Dramatically reduced SIEM costs due to using ExtraHop as the primary data source for security analytics
Real-time security response thanks to rapid, high fidelity insight and an analytics-first SecOps workflow
Complete visibility across all systems and devices with a streamlined method for drilling into threats
The Beginning
A leading health solutions provider aims to cut costs while improving their IT security posture
For Accolade, providing top-notch service is a top priority. Indeed, it's what the company is known for. Accolade customers experience industry-leading engagement levels, satisfaction scores unseen in healthcare, better clinical outcomes and cost savings of more than 10 percent. A major component of keeping customers happy is ensuring the security of their data.
When Mike Sheward joined Accolade in early 2016, he immediately saw an opportunity to streamline costs and improve the company's IT security posture. At the time, Accolade was using a managed security services provider (MSSP), which had deployed a commercial SIEM offering.
Between the costs of the MSSP and the commercial SIEM, the company was spending approximately $200,000 a year. The team also had extremely limited visibility into the commercial SIEM solution, and depended entirely on the MSSP to monitor the security of their environment.

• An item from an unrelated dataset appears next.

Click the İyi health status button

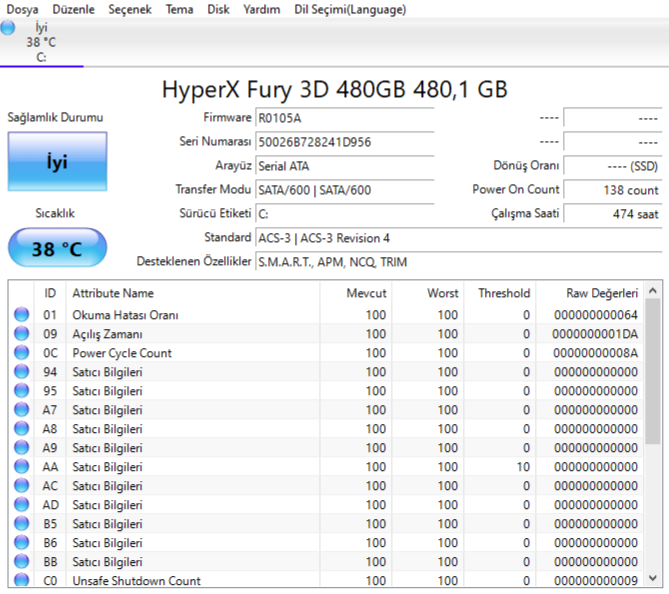point(57,163)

With ExtraHop and the SIEM we've built around it, our security guys have — at most — two windows they need to look at. One tells them what's going on, the other one tells them what has gone down and how to fix it.
Mike Sheward
Senior Director of Information Security,
Accolade
The Transformation
Time for a security solution that can bring back control and scale with the business
Working with his security team, Sheward set out to build a security solution that would better serve the needs of the business by keeping costs down and bringing control back in-house. The result of that effort is FortifyHQ, a custom-built SIEM solution hosted on AWS.
FortifyHQ uses wire data from ExtraHop, log data from AWS CloudWatch and CloudTrail, and a third-party authentication platform to provide both real-time visibility and forensic analysis to keep Accolade and its customers ahead of emerging threat vectors. With FortifyHQ in place, Sheward and his team were able to terminate the contract with the MSSP and the commercial SIEM.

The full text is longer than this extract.